There are exceptions. An essay by Fred Plaut reconsiders ethical principles in the light of the nature of psychic functioning and concludes with the insightful recommendation that analysts “who have the slightest doubt about their relationship with a patient, whether in love or hate, are [ethically] bound to consult a colleague and this is important-not [be charged] a fee” (p. 66). Manisha Roy describes the psychic journey of a patient coming to grips with the meaning of an affair with her high school student. Haule and Zoja reexamine the foundations for ethical reasoning in the context of a broader understanding of the self. Kast is articulate and persuasive in showing that, owing to the vicissitudes of countertransferential pressures, a fact-finding committee and an ethics committee need to be separate entities. Most successful of all in integrating the concept of the Self and erotic dilemmas in actual clinical practice is the essay by Ann Belford Ulanov (who, I hasten to add, happens to be my administrative supervisor at Union Theological Seminary as well as a colleague).
Ulanov begins by cautioning that special temptations lurk within the popular notion of intersubjectivity, since “the dangers of ignition or denial increase if we equate the field with the Self’ (p. 127). Then her explication of the concept of the Self (i.e., psychic reality, the being fully engaged in living but not reducible to ego or object relations) arrives at this thesis statement: “The alternative to repressing or acting out an erotic field lies, I think, in orienting the analysis around one summarizing question: What is the Self engineering?” (p.133). In other words, it is essential to grasp eventually what unconscious, archetypal, and potential expansion of life is contained in the erotic conflict, provided it is neither run from nor mistranslated into action. In one of her examples, the Self’s engineering turns out to involve a clarification of the analyst’s own contemptuous fear of union.
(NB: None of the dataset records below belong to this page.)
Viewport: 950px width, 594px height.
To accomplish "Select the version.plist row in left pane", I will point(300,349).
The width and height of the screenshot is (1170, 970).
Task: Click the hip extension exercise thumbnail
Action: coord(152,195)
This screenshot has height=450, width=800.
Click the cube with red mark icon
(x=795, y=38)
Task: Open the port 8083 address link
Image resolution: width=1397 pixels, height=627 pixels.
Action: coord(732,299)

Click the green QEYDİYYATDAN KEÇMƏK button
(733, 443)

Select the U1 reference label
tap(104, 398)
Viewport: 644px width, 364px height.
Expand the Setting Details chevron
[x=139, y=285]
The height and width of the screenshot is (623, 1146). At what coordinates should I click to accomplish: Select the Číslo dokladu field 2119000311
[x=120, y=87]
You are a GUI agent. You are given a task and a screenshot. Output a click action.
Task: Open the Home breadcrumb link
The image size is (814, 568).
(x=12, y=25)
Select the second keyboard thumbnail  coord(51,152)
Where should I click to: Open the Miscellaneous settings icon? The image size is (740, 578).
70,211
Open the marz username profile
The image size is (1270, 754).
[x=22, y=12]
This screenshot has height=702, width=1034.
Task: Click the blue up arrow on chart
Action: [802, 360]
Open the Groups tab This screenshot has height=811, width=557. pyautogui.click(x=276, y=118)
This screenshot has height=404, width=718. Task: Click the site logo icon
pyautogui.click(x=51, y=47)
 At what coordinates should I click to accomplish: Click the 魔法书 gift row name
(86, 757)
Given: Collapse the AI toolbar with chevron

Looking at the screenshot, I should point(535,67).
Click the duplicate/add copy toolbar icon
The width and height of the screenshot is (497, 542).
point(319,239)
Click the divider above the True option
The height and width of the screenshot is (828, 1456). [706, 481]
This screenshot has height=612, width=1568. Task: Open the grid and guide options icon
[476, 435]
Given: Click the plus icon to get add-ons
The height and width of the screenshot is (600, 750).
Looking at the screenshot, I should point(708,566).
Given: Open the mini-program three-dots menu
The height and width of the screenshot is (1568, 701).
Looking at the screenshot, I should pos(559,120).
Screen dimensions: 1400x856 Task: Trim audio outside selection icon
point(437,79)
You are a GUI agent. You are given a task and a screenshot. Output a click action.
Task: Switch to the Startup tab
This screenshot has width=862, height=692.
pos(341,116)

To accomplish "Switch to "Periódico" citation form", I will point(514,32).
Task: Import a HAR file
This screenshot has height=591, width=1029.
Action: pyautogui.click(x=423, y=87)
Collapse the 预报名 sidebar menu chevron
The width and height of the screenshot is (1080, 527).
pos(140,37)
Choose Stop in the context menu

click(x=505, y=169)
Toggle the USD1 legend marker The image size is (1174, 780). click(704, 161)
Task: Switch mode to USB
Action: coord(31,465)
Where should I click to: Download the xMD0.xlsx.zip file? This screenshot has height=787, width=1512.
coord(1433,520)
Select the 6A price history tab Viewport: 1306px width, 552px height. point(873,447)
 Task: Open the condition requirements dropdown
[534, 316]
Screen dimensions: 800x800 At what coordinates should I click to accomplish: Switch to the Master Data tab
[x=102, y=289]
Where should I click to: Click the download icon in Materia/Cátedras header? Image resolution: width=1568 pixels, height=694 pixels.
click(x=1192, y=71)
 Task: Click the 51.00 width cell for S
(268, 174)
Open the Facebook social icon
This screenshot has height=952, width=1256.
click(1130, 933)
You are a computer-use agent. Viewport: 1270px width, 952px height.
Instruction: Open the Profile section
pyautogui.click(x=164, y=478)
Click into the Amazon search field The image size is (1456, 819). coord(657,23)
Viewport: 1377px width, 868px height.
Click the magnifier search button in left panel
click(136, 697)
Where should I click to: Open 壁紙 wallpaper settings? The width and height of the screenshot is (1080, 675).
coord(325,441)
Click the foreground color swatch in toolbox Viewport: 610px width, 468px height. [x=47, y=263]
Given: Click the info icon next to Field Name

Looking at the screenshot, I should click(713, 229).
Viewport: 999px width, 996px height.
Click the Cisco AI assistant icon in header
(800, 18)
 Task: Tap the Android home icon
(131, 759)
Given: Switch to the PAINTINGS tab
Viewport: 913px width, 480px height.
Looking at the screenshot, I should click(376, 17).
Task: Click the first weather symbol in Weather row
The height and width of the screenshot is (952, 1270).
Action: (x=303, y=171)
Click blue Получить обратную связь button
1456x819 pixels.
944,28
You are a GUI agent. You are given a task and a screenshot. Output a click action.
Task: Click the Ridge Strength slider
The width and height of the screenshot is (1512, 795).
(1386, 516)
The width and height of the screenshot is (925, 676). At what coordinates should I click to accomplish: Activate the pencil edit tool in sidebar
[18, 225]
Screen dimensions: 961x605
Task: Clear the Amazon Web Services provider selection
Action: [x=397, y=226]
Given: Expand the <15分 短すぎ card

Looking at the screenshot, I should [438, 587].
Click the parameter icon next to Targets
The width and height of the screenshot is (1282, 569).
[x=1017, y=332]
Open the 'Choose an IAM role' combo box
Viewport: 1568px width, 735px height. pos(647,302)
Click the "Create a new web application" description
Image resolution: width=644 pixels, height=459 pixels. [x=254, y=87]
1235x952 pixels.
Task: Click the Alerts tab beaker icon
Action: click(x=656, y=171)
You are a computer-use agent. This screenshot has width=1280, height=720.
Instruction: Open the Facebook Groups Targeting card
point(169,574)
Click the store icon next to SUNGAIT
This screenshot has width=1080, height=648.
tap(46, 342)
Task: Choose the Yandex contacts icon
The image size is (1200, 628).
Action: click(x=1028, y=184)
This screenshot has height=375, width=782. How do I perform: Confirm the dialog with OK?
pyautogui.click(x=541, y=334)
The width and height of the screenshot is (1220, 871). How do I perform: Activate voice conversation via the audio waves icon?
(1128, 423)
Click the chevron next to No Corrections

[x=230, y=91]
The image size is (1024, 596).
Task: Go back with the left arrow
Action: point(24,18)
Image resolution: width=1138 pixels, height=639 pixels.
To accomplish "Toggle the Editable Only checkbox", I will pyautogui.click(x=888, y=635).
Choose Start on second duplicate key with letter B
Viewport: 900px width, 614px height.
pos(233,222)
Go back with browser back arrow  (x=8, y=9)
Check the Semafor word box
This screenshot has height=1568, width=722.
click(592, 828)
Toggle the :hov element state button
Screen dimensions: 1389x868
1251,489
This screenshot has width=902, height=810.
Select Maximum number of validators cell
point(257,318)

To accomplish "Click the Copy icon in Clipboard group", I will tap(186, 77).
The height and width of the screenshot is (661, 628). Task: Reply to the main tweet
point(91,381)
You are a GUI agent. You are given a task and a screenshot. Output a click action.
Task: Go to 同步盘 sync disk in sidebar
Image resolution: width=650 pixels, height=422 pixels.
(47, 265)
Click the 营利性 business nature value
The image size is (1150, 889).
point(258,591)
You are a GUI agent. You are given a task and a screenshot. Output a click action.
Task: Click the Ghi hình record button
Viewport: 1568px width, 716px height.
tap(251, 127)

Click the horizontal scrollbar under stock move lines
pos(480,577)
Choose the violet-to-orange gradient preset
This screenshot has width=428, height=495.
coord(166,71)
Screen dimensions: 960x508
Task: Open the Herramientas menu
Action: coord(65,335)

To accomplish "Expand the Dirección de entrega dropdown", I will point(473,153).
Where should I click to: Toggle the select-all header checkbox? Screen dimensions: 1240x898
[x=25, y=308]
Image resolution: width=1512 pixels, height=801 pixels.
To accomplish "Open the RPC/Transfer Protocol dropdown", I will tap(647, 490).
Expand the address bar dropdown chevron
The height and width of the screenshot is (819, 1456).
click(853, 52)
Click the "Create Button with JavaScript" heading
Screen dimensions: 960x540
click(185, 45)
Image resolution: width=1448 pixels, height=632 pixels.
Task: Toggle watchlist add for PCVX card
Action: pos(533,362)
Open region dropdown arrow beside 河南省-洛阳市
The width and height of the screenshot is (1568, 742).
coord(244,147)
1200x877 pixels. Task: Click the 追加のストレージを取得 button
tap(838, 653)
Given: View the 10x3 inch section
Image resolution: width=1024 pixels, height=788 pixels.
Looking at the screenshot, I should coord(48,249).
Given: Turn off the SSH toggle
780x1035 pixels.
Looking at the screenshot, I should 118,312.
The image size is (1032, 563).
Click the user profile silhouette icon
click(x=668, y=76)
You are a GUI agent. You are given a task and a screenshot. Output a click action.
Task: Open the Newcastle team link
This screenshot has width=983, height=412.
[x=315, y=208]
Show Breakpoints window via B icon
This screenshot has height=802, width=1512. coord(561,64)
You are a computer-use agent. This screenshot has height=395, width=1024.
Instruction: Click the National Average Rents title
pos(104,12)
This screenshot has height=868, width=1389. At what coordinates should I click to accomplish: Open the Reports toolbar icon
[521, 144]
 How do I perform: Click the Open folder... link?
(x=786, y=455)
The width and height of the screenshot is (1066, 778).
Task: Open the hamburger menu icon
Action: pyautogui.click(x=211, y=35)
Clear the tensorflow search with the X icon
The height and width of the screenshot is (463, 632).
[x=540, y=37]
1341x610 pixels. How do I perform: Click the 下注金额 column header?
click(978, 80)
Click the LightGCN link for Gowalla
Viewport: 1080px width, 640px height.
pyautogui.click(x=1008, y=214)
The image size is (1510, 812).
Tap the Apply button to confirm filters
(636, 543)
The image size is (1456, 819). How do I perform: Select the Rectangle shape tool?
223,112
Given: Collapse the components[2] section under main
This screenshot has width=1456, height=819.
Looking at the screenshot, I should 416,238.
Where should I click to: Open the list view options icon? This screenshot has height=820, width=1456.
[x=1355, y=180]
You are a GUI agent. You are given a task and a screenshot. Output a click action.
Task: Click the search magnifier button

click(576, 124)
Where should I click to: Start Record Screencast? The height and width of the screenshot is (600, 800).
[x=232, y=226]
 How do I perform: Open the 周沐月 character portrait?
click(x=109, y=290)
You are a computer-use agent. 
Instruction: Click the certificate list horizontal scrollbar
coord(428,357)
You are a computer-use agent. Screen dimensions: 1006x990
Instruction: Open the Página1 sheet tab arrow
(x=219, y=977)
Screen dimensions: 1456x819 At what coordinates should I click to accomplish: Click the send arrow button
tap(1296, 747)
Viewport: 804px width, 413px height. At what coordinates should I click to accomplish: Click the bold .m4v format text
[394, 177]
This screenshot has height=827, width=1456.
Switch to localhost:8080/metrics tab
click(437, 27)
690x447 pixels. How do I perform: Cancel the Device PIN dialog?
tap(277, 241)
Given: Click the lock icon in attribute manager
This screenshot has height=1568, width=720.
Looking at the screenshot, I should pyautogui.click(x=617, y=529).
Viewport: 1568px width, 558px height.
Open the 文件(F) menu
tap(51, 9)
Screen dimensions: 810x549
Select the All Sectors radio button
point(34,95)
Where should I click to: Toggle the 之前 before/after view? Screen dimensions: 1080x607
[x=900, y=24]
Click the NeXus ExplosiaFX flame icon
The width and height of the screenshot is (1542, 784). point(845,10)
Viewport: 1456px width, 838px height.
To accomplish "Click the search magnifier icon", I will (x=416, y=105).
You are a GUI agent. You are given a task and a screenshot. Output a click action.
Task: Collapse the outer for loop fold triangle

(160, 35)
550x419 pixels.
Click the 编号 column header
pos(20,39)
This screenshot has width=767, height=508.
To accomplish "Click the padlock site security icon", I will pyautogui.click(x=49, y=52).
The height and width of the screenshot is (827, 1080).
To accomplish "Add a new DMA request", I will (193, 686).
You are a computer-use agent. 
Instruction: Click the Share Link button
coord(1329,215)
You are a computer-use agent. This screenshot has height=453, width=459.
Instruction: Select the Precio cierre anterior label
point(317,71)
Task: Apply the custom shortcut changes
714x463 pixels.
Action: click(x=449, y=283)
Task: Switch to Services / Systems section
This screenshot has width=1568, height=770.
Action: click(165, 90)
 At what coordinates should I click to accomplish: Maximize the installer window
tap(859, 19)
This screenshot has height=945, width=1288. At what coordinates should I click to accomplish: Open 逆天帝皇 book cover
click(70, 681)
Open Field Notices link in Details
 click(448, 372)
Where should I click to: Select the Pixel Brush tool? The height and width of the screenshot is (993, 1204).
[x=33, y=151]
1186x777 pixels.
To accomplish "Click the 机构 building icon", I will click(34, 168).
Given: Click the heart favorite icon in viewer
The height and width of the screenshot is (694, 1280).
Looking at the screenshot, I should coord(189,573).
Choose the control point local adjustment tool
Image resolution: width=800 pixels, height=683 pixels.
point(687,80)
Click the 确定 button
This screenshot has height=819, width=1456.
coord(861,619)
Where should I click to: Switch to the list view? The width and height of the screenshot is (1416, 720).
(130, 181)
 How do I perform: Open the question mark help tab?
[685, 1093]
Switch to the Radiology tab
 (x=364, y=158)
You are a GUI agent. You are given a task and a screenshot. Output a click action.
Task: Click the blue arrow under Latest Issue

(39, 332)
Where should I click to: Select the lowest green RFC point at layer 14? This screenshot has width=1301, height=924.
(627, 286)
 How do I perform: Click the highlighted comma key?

Insofar as analysts truly believe that the ego serves the reality of the psyche, then erotic conflict in all its awesomeness inexorably implies a rearranging and expanding of the personality, even in those dangerous moments when the patient has touched the analyst’s wounds and the analyst “cannot clearly mark out what belongs to whom” (p. 132).
Taken together, the aggregate essays in this book become a timely illustration of how unfinished our profession’s thinking is on this subject. Even if analysts believe that the psyche exists, the rest of the culture is on an entirely different wavelength. At stake in this discussion are the lives of patients and analysts, extraordinary sums of money, and perhaps the future direction of our entire profession (since the conventional clamor for more effective repression is no more an authentic response to our human condition than is acting out). The questions must be addressed. These authors have begun the task.
Freud, S. (1915). Observations on transference-love. S. E., 12, 157-174.